DESCRIPTION OF THE PREFERRED EMBODIMENTS

[0073] Hereinafter, the present invention is described in detail.

[0074] The present invention provides an anti-cancer vaccine composition comprising [peptides derived from a tumor-associated antigen].

[0075] The tumor-associated antigen (TAA) is a protein expressed in cancer or tumor cells. Examples of TAAs include novel antigens (neoantigens expressed during tumorigenesis and altered from analogous proteins of normal or healthy cells), products of oncogenes and tumor suppressor genes, overexpressed or abnormally expressed cellular proteins (e.g. HER2, MUC-1), antigens produced by oncogenic viruses (e.g., EBV, HPV, HCV, HBV, HTLV), cancer testicular antigens (CTA, e.g., MAGE family, NY-ESO), and cell type-specific differentiation antigen (e.g. MART-1). TAA sequences can be searched experimentally or through published scientific papers or publicly available databases such as the Ludwig Institute for Cancer Research database (www.cta.lncc.br/), the Cancer Immunity database (cancerimmunity.org/peptide), and the TANTIGEN Tumor T cell antigen database (cvc.dfci.harvard.edu/tadb/).

[0076] Meanwhile, the tumor specific antigen (TSA) is an antigen produced by a specific type of tumor that does not appear in normal cells of the tissue where the tumor originated. TSAs include public antigens, neoantigens, and intrinsic antigens. Tumor-specific peptides are not expressed or minimally expressed in normal healthy cells or tissues, but are expressed at a high rate (high frequency) in subjects (in cells or tissues) with a specific disease or condition, such as a specific type of cancer. Alternatively, the tumor-specific peptide may be expressed at low levels in normal healthy cells, but at high levels in cells affected by a disease (e.g., cancer) or in a subject having the disease or condition.

[0077] The [peptides derived from a tumor-associated antigen] can be at least one selected from the group consisting of a peptide of SEQ ID NO: 1 derived from hTERT and of type HLA-A02 (MHC class I) (SEQ ID NO: 1: ILAKFLHWL), a peptide of SEQ ID NO: 2 derived from hTERT and of type HLA-A24 (MHC class I) (SEQ ID NO: 2: VYAETKHFL), a peptide of SEQ ID NO: 3 derived from hTERT and of type HLA-DRB1 (MHC class II) (SEQ ID NO: 3: EARPALLTSRLRFIPK), a peptide of SEQ ID NO: 4 derived from hTERT and of type HLA-DRB1 (MHC class II) (SEQ ID NO: 4: RPGLLGASVLGLDDI), a peptide of SEQ ID NO: 5 derived from survivin and of type HLA-A02 (MHC class I) (SEQ ID NO: 5: ELTLGEFLKL), a peptide of SEQ ID NO: 8 derived from Mage-A3 and of type HLA-A02 (MHC class I) (SEQ ID NO: 8: KVAELVHFL), a peptide of SEQ ID NO: 9 derived from Mage-A3 and of type HLA-A24 (MHC class I) (SEQ ID NO: 9: IMPKAGLLI), a peptide of SEQ ID NO: 12 derived from MUC-1 and of type HLA-A02 (MHC class I) (SEQ ID NO: 12: STAPPVHNV), a peptide of SEQ ID NO: 15 derived from WT-1 and of type HLA-A02 (MHC class I) (SEQ ID NO: 15: RMFPNAPYL), and a peptide of SEQ ID NO: 16 derived from WT-1 and of type HLA-DRB1 (MHC class II) (SEQ ID NO: 16: KRYFKLSHLQMHSRKH).

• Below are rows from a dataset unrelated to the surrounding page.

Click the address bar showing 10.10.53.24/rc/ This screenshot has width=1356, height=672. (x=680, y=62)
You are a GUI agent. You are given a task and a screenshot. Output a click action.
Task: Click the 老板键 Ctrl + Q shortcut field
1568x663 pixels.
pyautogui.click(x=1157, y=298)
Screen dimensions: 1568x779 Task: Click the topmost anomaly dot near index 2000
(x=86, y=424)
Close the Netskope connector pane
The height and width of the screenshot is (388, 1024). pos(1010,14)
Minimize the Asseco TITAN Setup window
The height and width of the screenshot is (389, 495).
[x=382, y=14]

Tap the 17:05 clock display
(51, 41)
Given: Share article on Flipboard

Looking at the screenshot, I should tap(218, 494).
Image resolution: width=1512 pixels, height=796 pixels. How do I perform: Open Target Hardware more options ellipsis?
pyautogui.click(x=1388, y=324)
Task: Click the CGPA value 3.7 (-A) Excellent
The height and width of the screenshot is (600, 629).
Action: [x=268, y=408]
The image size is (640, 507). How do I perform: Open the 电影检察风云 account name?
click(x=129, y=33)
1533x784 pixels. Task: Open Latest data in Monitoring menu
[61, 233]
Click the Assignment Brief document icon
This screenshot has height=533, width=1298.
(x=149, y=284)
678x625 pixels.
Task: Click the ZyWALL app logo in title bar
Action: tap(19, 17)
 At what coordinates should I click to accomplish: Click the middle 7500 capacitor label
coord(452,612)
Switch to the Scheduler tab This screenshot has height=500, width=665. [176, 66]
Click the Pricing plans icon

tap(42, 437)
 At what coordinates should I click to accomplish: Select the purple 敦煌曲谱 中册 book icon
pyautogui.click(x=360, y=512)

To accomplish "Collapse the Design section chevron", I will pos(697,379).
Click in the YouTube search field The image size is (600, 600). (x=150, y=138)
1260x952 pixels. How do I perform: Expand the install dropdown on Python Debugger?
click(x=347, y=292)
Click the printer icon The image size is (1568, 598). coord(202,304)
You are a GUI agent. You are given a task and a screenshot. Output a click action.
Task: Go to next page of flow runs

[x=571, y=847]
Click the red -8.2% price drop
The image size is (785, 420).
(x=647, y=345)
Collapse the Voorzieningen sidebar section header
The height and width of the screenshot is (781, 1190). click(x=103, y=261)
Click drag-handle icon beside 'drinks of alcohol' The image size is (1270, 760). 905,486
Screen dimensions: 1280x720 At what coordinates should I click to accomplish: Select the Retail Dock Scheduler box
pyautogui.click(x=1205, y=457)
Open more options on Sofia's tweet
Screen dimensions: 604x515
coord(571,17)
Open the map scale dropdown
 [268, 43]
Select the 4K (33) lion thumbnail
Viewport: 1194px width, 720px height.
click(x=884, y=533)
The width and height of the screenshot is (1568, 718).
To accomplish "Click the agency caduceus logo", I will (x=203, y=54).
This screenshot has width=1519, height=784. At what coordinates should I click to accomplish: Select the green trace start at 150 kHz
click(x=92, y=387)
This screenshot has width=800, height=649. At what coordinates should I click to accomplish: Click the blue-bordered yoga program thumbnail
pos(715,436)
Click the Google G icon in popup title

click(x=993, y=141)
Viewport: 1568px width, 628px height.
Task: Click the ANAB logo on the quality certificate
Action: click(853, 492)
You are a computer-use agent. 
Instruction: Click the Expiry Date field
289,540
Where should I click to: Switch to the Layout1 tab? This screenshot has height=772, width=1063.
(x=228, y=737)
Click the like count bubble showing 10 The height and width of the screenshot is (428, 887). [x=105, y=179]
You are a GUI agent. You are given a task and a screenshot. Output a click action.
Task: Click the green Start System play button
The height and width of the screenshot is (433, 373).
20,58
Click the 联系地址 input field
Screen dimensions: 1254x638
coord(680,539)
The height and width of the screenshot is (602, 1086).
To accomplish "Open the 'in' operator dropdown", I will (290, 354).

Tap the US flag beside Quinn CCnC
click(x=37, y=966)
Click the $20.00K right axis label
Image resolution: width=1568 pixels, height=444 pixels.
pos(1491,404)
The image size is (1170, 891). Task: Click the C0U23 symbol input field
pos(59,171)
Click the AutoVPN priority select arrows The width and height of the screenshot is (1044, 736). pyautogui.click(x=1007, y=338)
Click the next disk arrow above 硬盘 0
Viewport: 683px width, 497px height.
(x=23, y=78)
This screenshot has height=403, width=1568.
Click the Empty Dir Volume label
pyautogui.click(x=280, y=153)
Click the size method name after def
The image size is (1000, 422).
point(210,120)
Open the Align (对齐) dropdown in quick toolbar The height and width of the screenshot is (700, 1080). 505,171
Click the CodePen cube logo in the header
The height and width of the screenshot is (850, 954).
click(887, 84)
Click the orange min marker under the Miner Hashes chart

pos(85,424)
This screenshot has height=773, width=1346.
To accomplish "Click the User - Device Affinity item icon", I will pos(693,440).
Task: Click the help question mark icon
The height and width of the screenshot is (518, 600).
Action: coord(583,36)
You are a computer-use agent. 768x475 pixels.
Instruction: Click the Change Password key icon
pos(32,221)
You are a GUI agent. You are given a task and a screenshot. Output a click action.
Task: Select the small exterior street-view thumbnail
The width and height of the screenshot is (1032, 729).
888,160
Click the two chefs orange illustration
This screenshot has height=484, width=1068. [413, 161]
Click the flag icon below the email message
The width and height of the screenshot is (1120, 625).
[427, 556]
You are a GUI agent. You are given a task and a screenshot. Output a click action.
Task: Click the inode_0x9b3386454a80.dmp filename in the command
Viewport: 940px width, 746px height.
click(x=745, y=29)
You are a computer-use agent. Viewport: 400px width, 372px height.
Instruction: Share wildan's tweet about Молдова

[0078] The immunogenicity of each peptide when treated to PBMCs obtained from healthy people was higher than that of the untreated control, but the degree was different (FIG. 1). Based on these results, CHA-6, CHA-10, and CHA-11, which consistently showed the lowest immunogenicity, were excluded. The reason why the peptides showing low immunogenicity were removed is because immune tolerance may be induced if these peptides are added together. Therefore, among the 13 peptides, 10 peptides (SEQ. ID. NOs: 1-5, 8, 9, 12, 15 and 16) were finally confirmed based on the immunogenicity results (Table 1).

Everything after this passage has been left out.